• **AIM OF THE EXERCISE**
Rewrite the stretch of the Ebola vaccine post from "As is likely" through "on attenuated viruses.", changing "monkey workers" to "animal handlers".

Ebola vaccine development (or lack thereof)
James T. McKinley
mckinley at msupa.pa.msu.edu
Mon May 15 13:51:57 EST 1995
>On Sun, 14 May 1995, James T. McKinley wrote:
>>
>> Now for a question for the virology types:
>>
>> Given that Ebola Reston is so close to Ebola Zaire that they are difficult to
>> tell apart, and that Ebola Reston is apparently harmless in humans, would it
>> be possible to use Ebola Reston as a vaccine for Ebola Zaire? I know it
>> would be hard to test since Ebola Reston kills monkeys just like Ebola Zaire,
>> but if it really came down to it, might it work?
>[...]
In article <Pine.SOL.3.91.950514230758.4521D-100000 at corona> Patrick O'Neil
<patrick at corona> writes:
>I am not aware (yet) of research to test this, though it would appear to
>be obvious to do so. In any case, it may not work (and if the experiment
>was tried and failed then it would explain the continued "no treatment"
>statements) because, for whatever reason, not all vaccinations produce
>longterm protection. Sometimes, innoculation with an antigen produces
>only a very short-lived immune response and no production of memory
>cells. This might be the case with the Ebolas. On the other hand, the
>antigenicity of Ebola Reston may be sufficiently different from Ebola
>Zaire that antibodies to the former do not react with latter.
>If it would provide prophylactic protection in monkeys, then it would not
>matter if normally either virus causes high mortality. Exposure of
>Reston monkey survivors to the Zaire strain would quickly tell whether
>there is any protection across strains.
As is likely obvious from my previous post, I don't know much about virology,
but after posting the above question you replied to, I read an interview with
Dr. Frederick A. Murphy by Sean Henahan on the WWW about Ebola
(http://outcast.gene.com/ae/WN/NM/interview_murphy.html) where he asks
Dr. Murphy basically the same question I posted:
#begin quote
Q: Given that there are some signs of natural immunity to Marburg
and Ebola Zaire, and that the monkey workers were not killed
after exposure to Ebola Reston, does this give us any possible
approaches to vaccine development? Both the measles and rubella
vaccines were based on attenuated viruses.
A: No, I don't think so. I don't think we would know how to select
a stable, safe attenuated virus. The kind of research needed to
develop a modified live virus vaccine simply could not be done
given the scope of the problem. That is, you only have a
few people working in labs who would need to be vaccinated, and
you might want a vaccine stockpile in the event of an epidemic,
but these are not the scale of circumstances where we could
afford to develop a vaccine. A killed vaccine is much simpler to
develop, but so far this has not worked with Ebola virus.
#end quote
Dr. Murphy's reply sounds as if it is mostly a question of money to
develop a vaccine for Ebola, and that given how few people are killed by
Ebola each year, it's not worth it to those who hold the purse strings
(the US government I guess), too bad for the folks in Zaire. I guess the
same applies to the dengue virus and others closer to home.

(Data excerpts)
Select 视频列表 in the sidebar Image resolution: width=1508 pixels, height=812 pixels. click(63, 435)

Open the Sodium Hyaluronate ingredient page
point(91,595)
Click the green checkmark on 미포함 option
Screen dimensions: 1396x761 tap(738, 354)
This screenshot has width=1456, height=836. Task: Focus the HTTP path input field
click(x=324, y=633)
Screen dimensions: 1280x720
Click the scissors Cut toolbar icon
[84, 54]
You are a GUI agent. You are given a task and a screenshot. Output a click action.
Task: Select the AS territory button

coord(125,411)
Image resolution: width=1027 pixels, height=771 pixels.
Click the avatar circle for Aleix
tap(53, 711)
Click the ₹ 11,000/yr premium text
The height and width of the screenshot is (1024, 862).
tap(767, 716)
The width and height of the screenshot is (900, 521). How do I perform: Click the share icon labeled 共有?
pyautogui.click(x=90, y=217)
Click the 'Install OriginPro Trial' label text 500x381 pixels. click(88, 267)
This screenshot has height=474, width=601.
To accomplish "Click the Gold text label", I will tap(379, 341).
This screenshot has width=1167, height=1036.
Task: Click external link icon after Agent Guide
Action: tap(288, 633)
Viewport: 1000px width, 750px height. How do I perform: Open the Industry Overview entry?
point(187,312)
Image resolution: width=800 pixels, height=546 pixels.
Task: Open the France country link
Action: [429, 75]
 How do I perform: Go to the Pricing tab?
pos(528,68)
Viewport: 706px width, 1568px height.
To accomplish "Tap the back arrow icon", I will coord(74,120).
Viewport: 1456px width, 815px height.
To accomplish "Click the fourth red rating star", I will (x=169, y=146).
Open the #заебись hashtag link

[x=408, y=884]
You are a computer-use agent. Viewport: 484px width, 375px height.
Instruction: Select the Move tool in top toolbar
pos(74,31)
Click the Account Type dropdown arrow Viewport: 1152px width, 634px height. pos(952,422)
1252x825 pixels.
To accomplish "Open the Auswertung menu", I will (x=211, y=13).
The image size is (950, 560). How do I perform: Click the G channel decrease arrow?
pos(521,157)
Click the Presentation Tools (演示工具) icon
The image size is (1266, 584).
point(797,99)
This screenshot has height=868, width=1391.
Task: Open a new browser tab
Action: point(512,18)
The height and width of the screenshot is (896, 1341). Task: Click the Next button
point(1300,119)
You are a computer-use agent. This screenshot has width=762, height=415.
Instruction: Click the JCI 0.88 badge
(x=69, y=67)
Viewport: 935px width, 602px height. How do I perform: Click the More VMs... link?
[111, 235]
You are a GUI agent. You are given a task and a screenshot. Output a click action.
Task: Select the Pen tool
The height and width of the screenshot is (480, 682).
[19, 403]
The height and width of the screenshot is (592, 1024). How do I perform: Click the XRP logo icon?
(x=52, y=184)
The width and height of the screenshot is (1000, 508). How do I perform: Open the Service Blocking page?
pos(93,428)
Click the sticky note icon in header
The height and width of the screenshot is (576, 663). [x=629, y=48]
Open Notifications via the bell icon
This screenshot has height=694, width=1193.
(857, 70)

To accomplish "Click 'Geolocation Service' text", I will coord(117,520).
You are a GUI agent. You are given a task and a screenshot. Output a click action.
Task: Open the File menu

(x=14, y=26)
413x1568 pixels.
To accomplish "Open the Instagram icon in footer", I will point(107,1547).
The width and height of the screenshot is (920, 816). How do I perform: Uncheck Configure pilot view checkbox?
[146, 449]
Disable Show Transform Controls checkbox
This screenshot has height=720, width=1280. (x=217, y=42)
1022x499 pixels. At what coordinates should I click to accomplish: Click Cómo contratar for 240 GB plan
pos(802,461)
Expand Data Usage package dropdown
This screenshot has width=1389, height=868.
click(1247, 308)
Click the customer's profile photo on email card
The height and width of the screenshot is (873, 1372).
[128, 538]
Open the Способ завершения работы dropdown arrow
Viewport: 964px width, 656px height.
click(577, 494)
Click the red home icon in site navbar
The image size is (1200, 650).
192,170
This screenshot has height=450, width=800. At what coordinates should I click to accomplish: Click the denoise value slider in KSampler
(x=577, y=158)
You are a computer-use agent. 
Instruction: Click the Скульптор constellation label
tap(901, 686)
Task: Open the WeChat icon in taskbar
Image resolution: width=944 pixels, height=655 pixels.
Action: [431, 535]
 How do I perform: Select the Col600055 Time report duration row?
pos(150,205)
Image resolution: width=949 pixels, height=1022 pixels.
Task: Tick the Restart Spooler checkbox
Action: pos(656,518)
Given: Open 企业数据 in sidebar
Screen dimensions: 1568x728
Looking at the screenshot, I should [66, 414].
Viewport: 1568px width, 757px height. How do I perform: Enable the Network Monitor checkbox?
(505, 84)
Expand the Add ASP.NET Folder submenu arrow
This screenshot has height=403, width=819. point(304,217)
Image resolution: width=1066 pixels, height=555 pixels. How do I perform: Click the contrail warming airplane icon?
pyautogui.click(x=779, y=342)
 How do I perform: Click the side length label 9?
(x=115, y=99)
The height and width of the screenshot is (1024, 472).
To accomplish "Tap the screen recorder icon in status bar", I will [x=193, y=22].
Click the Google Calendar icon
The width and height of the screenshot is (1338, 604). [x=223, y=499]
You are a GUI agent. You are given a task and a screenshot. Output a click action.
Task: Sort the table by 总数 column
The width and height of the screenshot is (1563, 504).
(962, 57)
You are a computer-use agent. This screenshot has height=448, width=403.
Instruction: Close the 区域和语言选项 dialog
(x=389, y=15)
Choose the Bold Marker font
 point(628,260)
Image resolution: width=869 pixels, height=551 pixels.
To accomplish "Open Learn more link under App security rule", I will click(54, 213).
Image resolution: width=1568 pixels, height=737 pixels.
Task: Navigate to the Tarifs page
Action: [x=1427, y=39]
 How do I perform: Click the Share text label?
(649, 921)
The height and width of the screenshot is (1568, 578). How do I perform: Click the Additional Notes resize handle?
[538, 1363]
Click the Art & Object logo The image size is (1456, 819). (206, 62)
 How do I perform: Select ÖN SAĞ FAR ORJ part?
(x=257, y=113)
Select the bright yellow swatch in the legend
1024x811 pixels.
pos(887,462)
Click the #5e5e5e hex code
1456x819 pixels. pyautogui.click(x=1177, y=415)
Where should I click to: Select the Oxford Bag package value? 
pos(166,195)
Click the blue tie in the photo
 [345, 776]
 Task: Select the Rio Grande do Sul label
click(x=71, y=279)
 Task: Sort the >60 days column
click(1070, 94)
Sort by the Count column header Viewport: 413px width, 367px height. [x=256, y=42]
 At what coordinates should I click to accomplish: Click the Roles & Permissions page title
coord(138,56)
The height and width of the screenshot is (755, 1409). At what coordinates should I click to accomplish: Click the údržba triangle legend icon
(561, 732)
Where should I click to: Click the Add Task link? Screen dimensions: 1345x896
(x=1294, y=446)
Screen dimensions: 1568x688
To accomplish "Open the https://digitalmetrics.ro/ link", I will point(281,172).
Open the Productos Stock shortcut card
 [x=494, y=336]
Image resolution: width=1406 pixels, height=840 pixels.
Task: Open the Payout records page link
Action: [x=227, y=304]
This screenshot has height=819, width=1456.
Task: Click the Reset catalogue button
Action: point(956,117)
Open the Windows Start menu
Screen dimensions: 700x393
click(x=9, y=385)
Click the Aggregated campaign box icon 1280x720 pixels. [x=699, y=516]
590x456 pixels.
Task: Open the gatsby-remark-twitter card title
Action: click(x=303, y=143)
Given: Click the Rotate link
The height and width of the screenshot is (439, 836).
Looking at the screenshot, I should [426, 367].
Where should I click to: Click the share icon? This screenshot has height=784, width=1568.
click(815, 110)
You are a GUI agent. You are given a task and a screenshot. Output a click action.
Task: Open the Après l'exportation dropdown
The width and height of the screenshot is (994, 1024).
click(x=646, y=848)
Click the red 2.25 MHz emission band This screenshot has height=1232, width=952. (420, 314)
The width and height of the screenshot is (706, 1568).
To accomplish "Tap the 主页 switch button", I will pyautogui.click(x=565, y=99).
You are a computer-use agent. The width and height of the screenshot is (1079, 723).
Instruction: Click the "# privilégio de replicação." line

• **SOLUTION**
As is likely obvious from my previous post, I don't know much about virology,
but after posting the above question you replied to, I read an interview with
Dr. Frederick A. Murphy by Sean Henahan on the WWW about Ebola
(http://outcast.gene.com/ae/WN/NM/interview_murphy.html) where he asks
Dr. Murphy basically the same question I posted:
#begin quote
Q: Given that there are some signs of natural immunity to Marburg
and Ebola Zaire, and that the animal handlers were not killed
after exposure to Ebola Reston, does this give us any possible
approaches to vaccine development? Both the measles and rubella
vaccines were based on attenuated viruses.